> What is being asked
Please give back exactly the line with "Instruction: Click the" and each line after it through the end of the material, leaving out the pictures.

> Excerpted data
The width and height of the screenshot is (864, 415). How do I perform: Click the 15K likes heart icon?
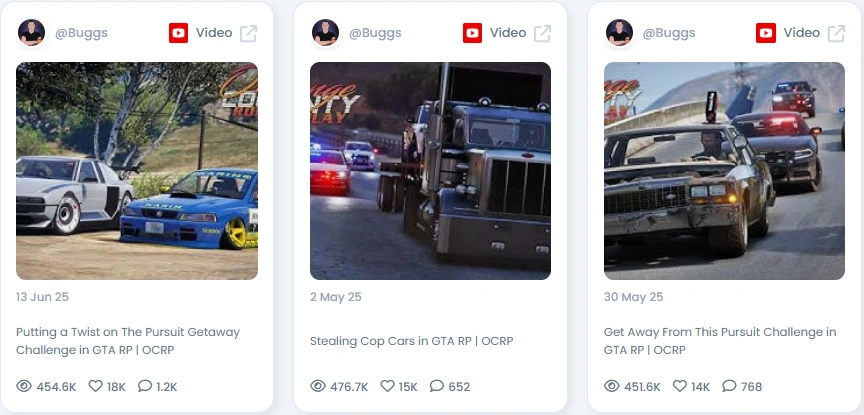[x=387, y=386]
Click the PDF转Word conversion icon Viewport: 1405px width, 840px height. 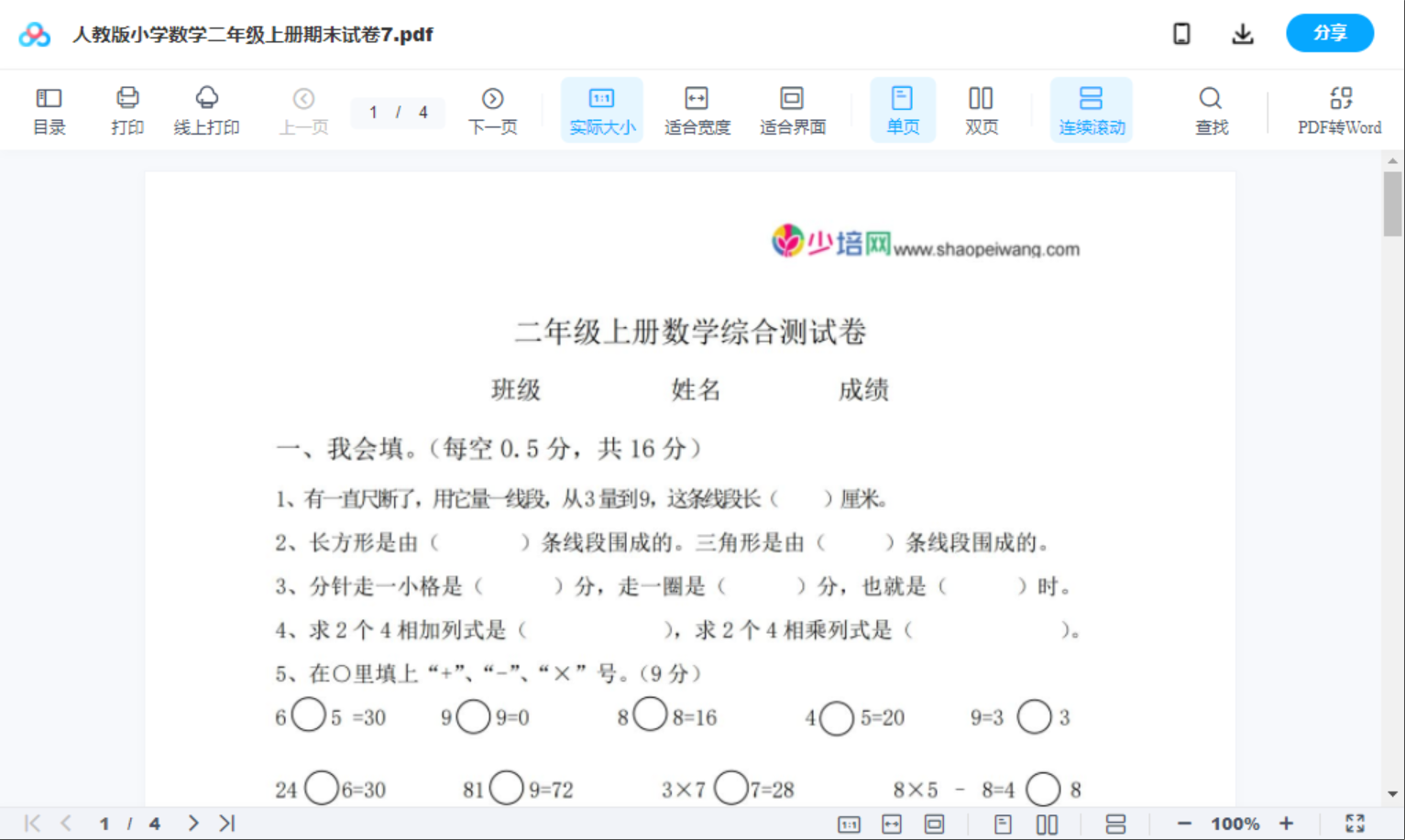(1341, 109)
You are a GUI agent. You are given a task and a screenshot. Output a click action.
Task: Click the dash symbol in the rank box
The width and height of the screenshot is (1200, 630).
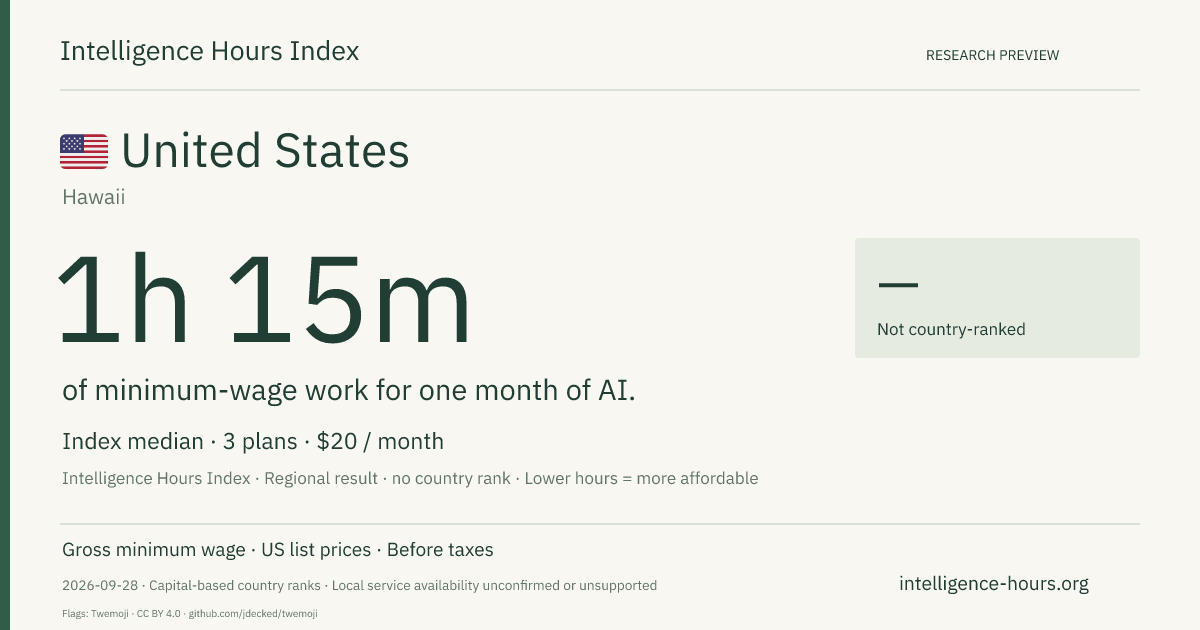coord(897,285)
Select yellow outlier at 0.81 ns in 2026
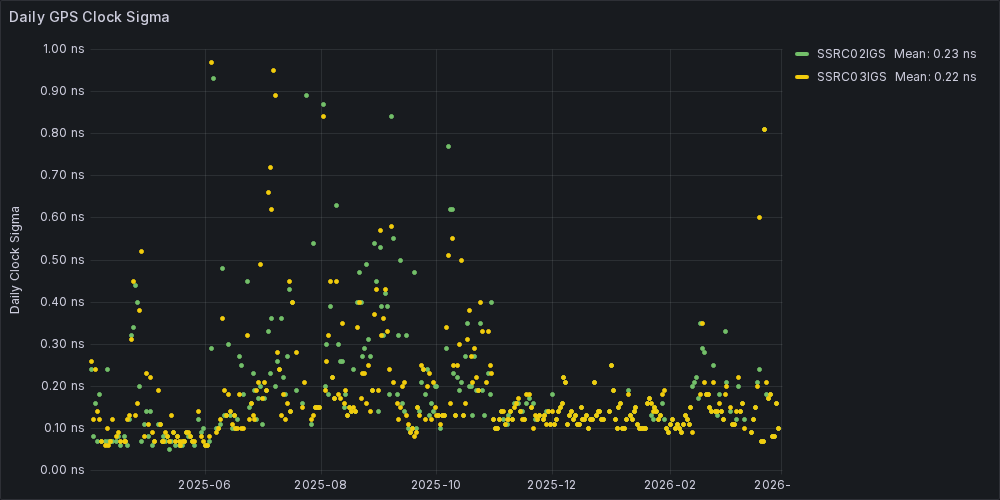Image resolution: width=1000 pixels, height=500 pixels. pyautogui.click(x=764, y=129)
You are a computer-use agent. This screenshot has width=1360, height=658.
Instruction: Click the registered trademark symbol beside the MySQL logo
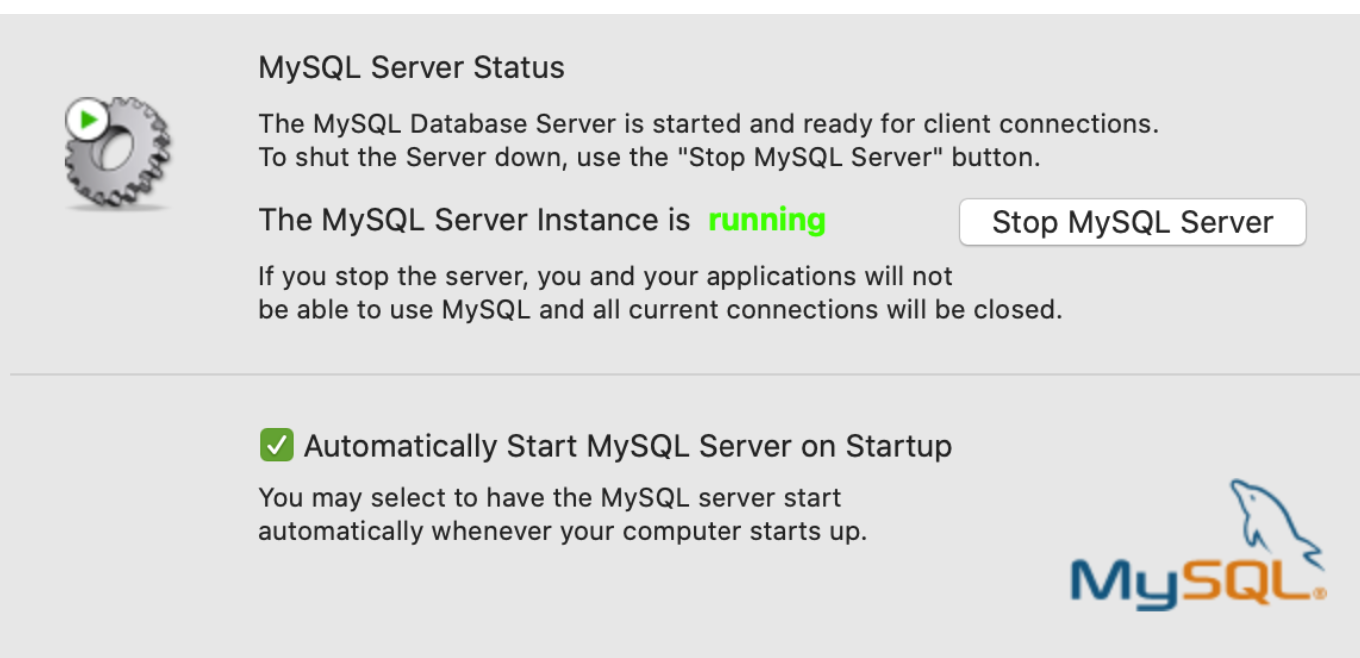pyautogui.click(x=1320, y=593)
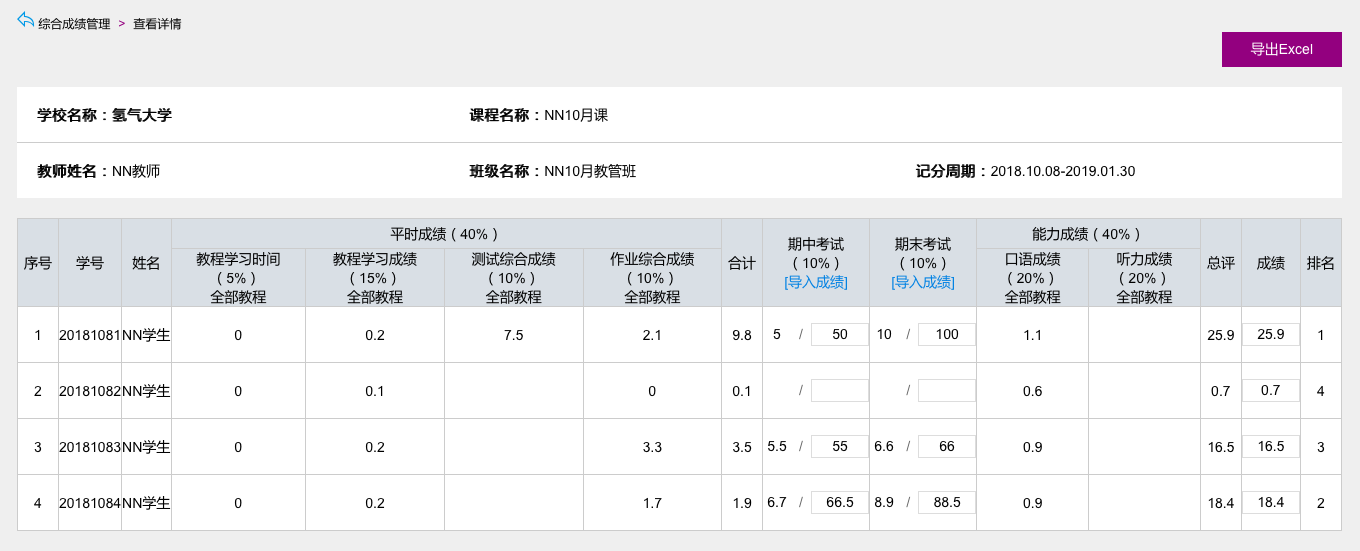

> Answer
Instruction: Click the registered trademark symbol beside the MySQL logo
pyautogui.click(x=1320, y=593)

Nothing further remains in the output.